I struggle because I believe that Jewish history provides us with important lessons for the present. And when I view what is going on at the Kotel plaza it is as if I have been transported to Jerusalem just prior to the destruction of Second Beit HaMikdash (Temple). Both Josephus and the Talmud record a time of great division amongst the Jewish people and both ascribe the ultimate loss of the war with Rome and the destruction of Beit HaMikdash (Temple) to this infighting (Tradition calls it Sinat Chinam (baseless hatred) while Josephus explains it along the lines of “Together We Stand; Divided We Fall”).

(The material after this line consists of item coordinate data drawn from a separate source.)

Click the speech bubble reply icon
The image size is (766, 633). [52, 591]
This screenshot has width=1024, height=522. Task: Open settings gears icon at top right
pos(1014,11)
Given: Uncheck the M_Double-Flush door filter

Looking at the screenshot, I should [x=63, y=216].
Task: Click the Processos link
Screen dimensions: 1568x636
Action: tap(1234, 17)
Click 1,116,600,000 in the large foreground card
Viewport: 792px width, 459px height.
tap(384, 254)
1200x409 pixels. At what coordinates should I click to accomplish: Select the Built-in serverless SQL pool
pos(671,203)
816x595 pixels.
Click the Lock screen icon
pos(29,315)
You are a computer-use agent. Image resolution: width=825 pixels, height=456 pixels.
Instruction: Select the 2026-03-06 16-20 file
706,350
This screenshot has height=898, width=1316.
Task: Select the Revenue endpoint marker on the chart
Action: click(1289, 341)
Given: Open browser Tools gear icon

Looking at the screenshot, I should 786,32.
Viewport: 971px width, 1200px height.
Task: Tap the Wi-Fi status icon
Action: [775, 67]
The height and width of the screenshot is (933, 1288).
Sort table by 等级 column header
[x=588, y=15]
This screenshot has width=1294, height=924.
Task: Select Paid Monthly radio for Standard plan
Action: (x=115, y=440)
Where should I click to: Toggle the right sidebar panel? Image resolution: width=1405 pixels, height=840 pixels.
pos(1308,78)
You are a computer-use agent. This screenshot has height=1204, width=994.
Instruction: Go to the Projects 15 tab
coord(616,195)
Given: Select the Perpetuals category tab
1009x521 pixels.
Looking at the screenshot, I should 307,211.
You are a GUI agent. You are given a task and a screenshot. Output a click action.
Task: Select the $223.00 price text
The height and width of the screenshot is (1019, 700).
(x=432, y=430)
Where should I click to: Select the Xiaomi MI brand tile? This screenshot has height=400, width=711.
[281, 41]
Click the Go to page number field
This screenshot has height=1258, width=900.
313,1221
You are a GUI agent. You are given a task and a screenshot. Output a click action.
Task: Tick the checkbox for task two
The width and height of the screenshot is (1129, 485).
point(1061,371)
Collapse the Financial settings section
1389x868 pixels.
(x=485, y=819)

In this model it is clear to me that vehement disagreements amongst the Jewish people are unwelcome. So I want my friends to acquiesce for the sake of the greater Good because I worry that the their efforts to change the status quo are simply a repeat of a past mistake that brought about, arguably, Judaism’s greatest heartache.
And yet I struggle.
I struggle because I believe that Jewish history provides us with important lessons for the present. And when I view what is going on at the Kotel plaza it is as if I have been transported to Yavneh during the time of Rabban Gamliel and Rabbi Yehoshua. Rabban Gamliel was the Nasi, charged with maintaining Jewish tradition in the wake of the Temple’s destruction. The Talmud tells of an incident where an opposition rose up to depose Rabban Gamliel because he had been using his political position to cower Rabbi Yehoshua into submitting to him in Halakhic decisions, all the while taking every opportunity to publicly humiliate him. The Talmud records that when Rabban Gamliel was removed the gates of the Beit Midrash were thrown wide open. This resulted in an infusion of new ideas so that, “there was no legal decision which had been undecided in the House of Study that they did not resolve.”
In this model it is clear to me that those charged with maintaining Judaism’s traditions cannot abuse that power to disenfranchise other Jews, and that sometimes those who are on the outside of the process have much to provide. So I want my friends to continue their struggle because I believe that their efforts are simply a repeat of a past attempt to correct a wrong, which will result in a more enlightened and unified Judaism.
So I struggle because I am faced with conflicting narratives. And while my friends and their opponents seem to have a very clear idea of where they fit within history’s narrative, I am less certain.